La sécurité hydrique est centrale
Organisée le 15 avril par le Groupe de la Banque mondiale en marge des Réunions de printemps, cette conférence place la sécurité hydrique mondiale au cœur de la création d'emplois, des investissements, de la croissance économique et du développement humain. "Ces discussions nous ont permis de consolider nos partenariats, notamment dans le secteur de l'eau où, grâce à sa participation à Water Forward, l'Italie s'est engagée à mobiliser 100 millions de dollars pour soutenir un programme en cours avec la Banque mondiale", a déclaré la Première ministre au Parlement, citée par l'agence de presse congolaise APC. Cet engagement financier s'inscrit dans une stratégie de transformation économique plus large, qui comprend également le corridor stratégique de Lobito, prévoyant des investissements pouvant atteindre 5 milliards de dollars.
Cette initiative fait suite à la signature, également en marge des Réunions de printemps de Washington, de l'accord bilatéral avec la Banque africaine de développement (BAD), un texte signé par le ministre italien de l’Économie et des Finances, Giancarlo Giorgetti, et le président du Groupe de la Banque africaine de développement, Sidi Ould Tah. L’opération, dotée d’une enveloppe globale de 140 millions d’euros, vise à financer des projets structurants dans des secteurs aussi variés que l’énergie, l’agriculture, l’eau, les infrastructures et le capital humain à travers le continent africain.
Objectifs et défis du dispositif financier
Le dispositif ambitionne de répondre à plusieurs défis dont la création d’emplois, la sécurité alimentaire, l’accès à l’énergie et l’adaptation aux changements climatiques. L’accord mobilise deux instruments financiers distincts, dont 100 millions d’euros sous forme de prêts concessionnels puisés dans les ressources du Fonds renouvelable italien pour la coopération internationale au développement, auxquels s’ajoutent 40 millions d’euros de dons imputés au budget du ministère des Affaires étrangères. La gestion opérationnelle de ces fonds sera assurée par la BAD, conformément à ses règles fiduciaires internes.

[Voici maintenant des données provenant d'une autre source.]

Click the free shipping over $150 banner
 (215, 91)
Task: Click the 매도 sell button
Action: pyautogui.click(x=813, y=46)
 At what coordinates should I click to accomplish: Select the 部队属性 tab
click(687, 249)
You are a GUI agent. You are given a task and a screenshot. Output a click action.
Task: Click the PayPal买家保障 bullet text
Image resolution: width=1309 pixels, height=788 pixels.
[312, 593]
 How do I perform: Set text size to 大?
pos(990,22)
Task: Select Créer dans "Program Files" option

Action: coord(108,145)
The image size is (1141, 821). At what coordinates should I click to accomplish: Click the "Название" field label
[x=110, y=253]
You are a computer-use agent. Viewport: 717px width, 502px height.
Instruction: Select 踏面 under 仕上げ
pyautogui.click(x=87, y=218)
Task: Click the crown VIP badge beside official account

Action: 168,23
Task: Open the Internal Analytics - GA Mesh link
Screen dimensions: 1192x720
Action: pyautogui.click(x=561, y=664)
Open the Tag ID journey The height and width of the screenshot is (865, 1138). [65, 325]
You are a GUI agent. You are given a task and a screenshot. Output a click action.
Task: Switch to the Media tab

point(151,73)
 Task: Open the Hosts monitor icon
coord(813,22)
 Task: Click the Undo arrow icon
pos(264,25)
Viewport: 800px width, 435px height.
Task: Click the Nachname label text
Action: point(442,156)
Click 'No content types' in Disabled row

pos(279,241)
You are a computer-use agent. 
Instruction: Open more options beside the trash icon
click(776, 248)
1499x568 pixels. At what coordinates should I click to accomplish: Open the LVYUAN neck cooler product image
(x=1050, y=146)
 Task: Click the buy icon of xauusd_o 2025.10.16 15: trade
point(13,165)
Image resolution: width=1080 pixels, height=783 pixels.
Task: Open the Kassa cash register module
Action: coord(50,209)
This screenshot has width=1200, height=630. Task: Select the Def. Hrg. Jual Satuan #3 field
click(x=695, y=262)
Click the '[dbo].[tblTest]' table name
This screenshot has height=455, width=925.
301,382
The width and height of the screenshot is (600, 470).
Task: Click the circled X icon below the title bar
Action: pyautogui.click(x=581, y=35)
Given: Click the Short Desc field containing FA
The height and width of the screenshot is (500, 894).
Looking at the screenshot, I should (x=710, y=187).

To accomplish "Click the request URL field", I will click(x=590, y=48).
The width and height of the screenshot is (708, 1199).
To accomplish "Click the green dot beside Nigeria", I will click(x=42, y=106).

Accord dans le cadre du plan Mattei et des stratégies africaines
Ce dernier accord s’inscrit dans le prolongement du Plan Mattei, la feuille de route africaine portée par Rome depuis plusieurs mois, et vient compléter deux dispositifs déjà actifs résultant de la coopération italo-africaine, à savoir la Facilité de financement du processus de Rome/Plan Mattei et la Plateforme de croissance et de résilience pour l’Afrique. Il répond par ailleurs aux objectifs tracés par la Stratégie décennale 2024-2033 du Groupe de la Banque, qui prévoit une intensification des investissements dans ses pays membres régionaux. L’accord conclu est également conforme à l’approche de cofinancement promue par les Quatre points cardinaux du Groupe de la BAD et s’aligne sur la Nouvelle architecture financière africaine pour le développement (NAFAD).